**Exercise instructions**
Exactly and only the lines from the line holding "This screenshot has width=1024, height=530." to the end of the records should be reproduced. Leave pictures out.

(Data supplied)

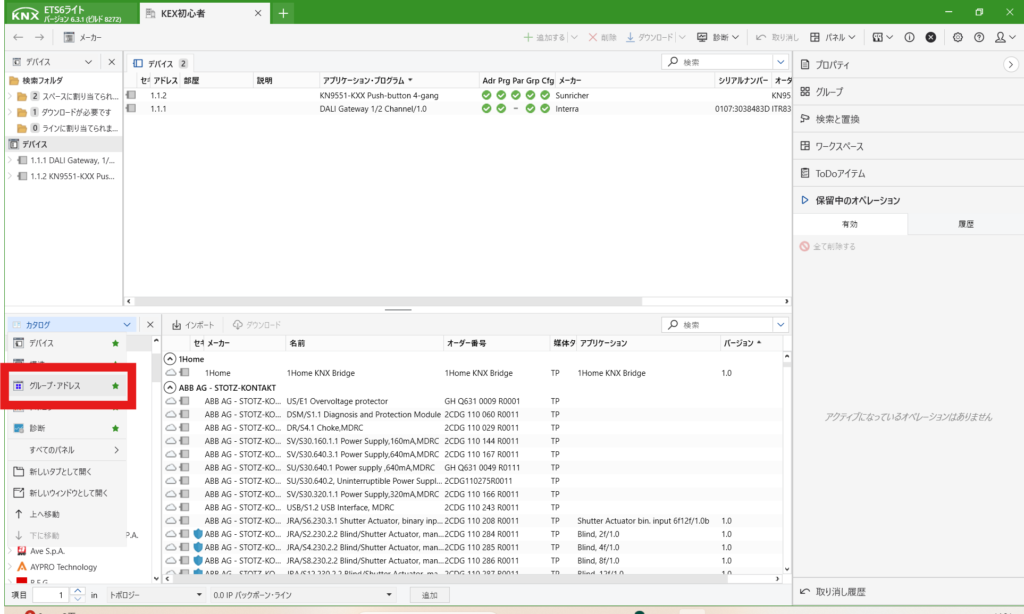Click the 追加 button at bottom
This screenshot has width=1024, height=614.
430,595
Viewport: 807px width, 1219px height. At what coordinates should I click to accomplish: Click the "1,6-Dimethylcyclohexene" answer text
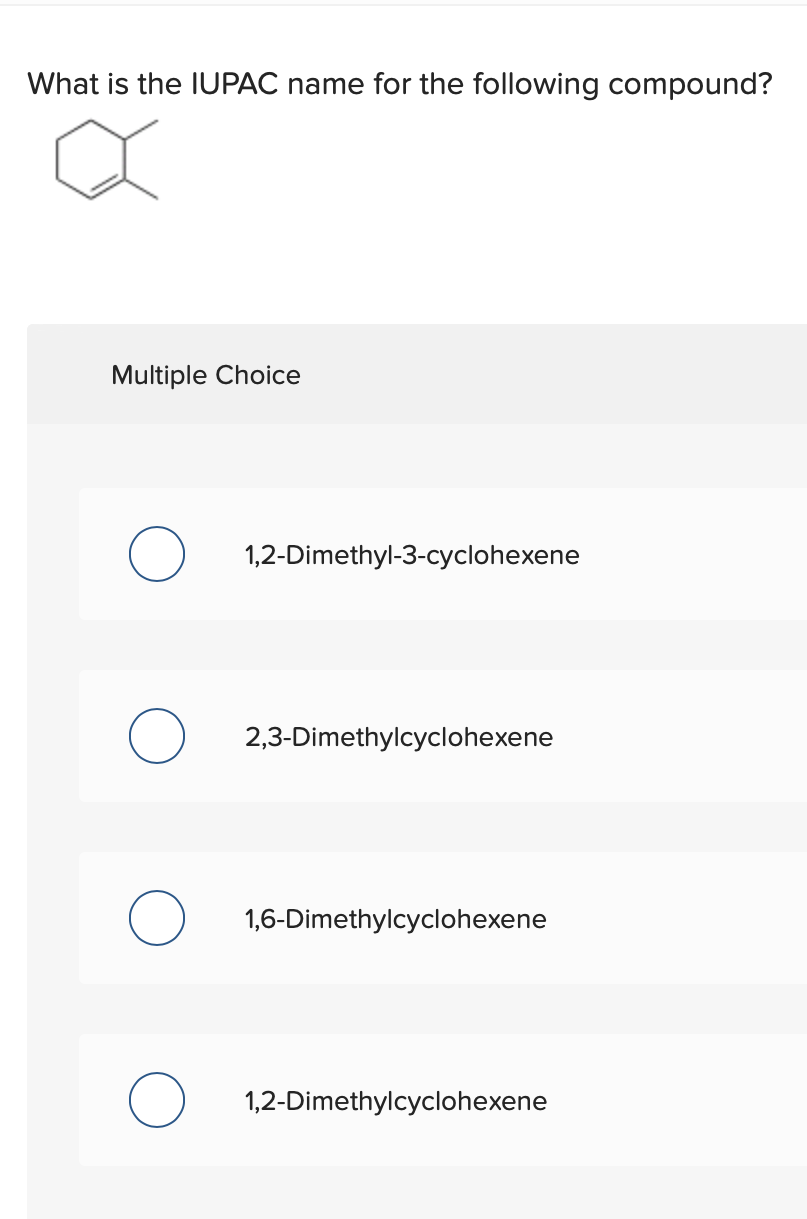[396, 919]
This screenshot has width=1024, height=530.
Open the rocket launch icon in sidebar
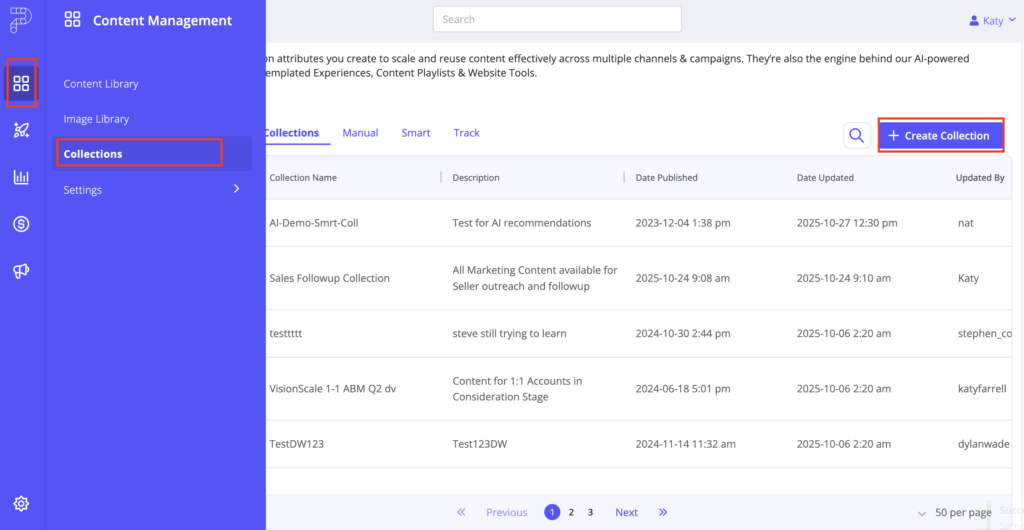pyautogui.click(x=21, y=130)
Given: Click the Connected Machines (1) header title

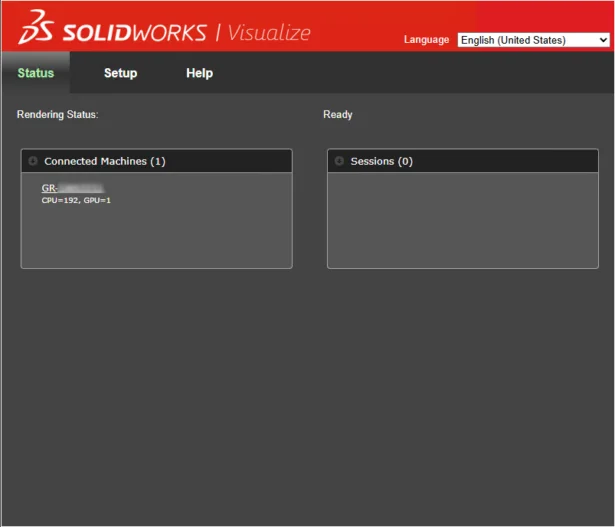Looking at the screenshot, I should click(105, 161).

(End Data supplied)

**Answer to this exercise**
This screenshot has width=1024, height=530.
Open the rocket launch icon in sidebar
pyautogui.click(x=21, y=130)
Given: Click the Connected Machines (1) header title

Looking at the screenshot, I should click(105, 161).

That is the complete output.